The abovementioned representation of the pulmonary vascular tree is sometimes termed the ‘Starling’ or ‘waterfall’ model [12, 13]. In addition to being ‘recruited’ [e.g. by opening a Starling resistor], pulmonary blood vessels can also passively ‘dilate’. Passive vascular dilation also alters the slope of the mPAP-Q relationship, that is, change the cPVR. More simply, even if the Ppao and Pc are assumed to be equal and constant, increasing blood flow flattens the slope of the cPVR because vessels dilate as their volume rise; thus, blood flow and cPVR are functionally linked. Both ‘recruitment’ and ‘dilation’ as described are passive processes and explain why the mPAP-Q relationship is not entirely linear, especially at low and high levels of Q .
Mathematical models of cPVR that include inherent, passive vascular distensibility have been proposed and better fit experimental data . For example, at high blood flow, linear extrapolations to estimate Pc are inaccurately elevated ; equations that factor in distensibility better pinpoint pulmonary vascular closing pressure. Notably, the distensibility constant [Figure 2, alpha] employed in these equations is quite similar across species. Within humans, there is some minor differences between men and women and with aging .

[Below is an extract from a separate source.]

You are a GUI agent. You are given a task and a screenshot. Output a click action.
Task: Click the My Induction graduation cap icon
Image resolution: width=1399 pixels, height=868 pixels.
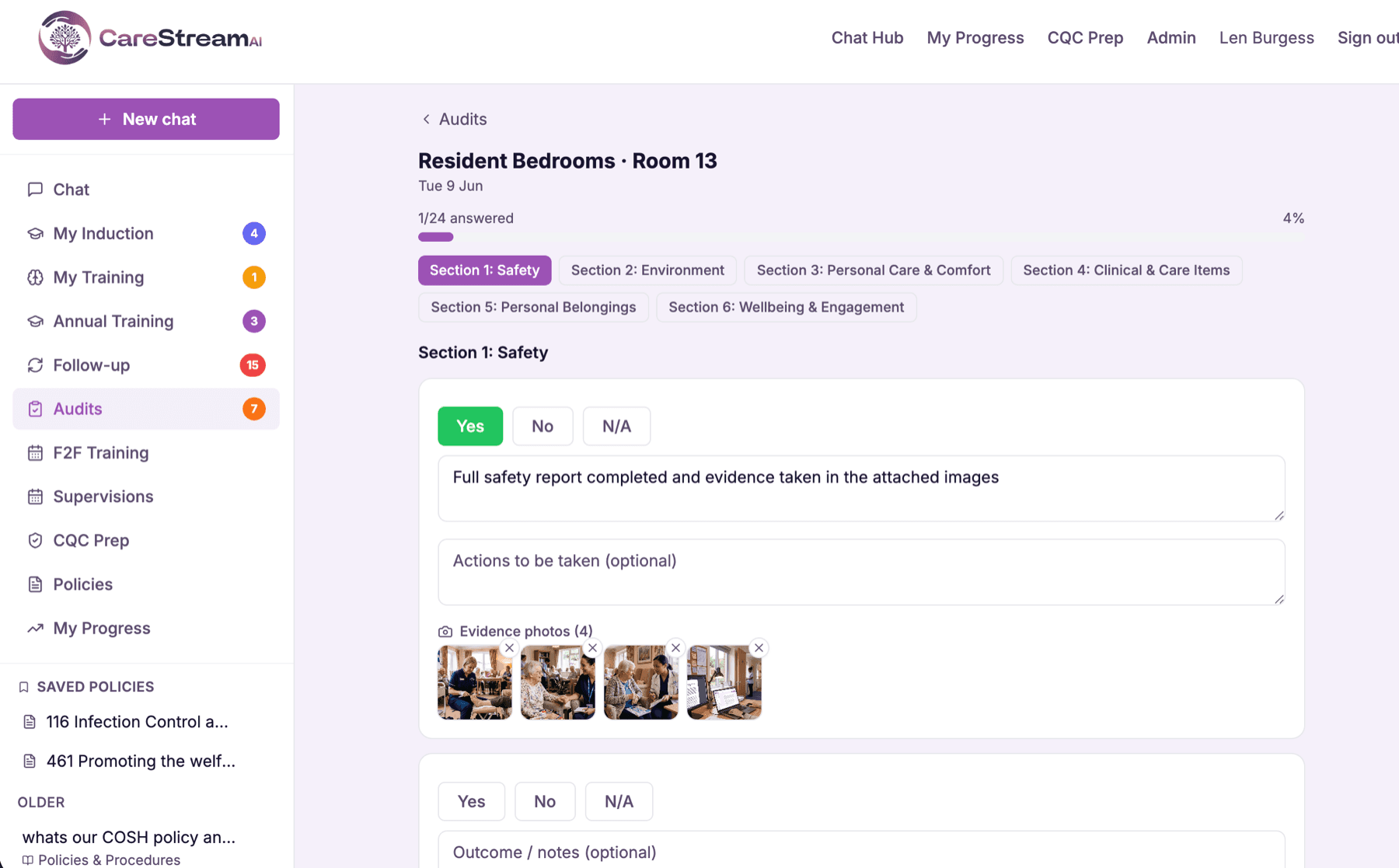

While the pulmonary vasculature can ‘recruit’ and ‘dilate’ as above, can these passive processes reach a tensile limit? Interestingly, the volume-pressure relationship of pulmonary arteries and veins is slightly different [15, 16]. Most pulmonary veins, and small arteries, reach a plateau around 19 mmHg – where further increase in volume results in proportionally more pressure elevation  [Figure 2, inset]. As previously argued, this may be why cPVR rises as a function of vessel ‘stiffening’ rather than vascular constriction. Indeed, in a canine model of chronic pulmonary venous hypertension, cPVR rose without an increase in the pulmonary arterial diastolic – Ppao pressure gradient . Further, in this model vascular elastance [stiffness] and wave velocity both increased. These canine data may explain why roughly one-third of patients with isolated ‘post-capillary’ pulmonary hypertension had a cPVR above 3.0  and why changes in Ppao are directly related to pulmonary arterial input impedance and indirectly related to pulmonary vascular compliance in humans  [Figure 2].Conclusions
Passive pulmonary vascular recruitment and dilation can lower the cPVR independent of vasomotor tone. Thus, falling cPVR does not necessarily imply smooth muscle dilation, but could simply reflect rising Ppao and/or flow. Further, and especially in chronic venous pulmonary hypertension, cPVR may elevate when pulmonary vessels are dilated to their tensile limits. Caution is advised when inferring active changes in the pulmonary circulation from only cPVR; linear approximation is imperfect and subject to other biophysical forces.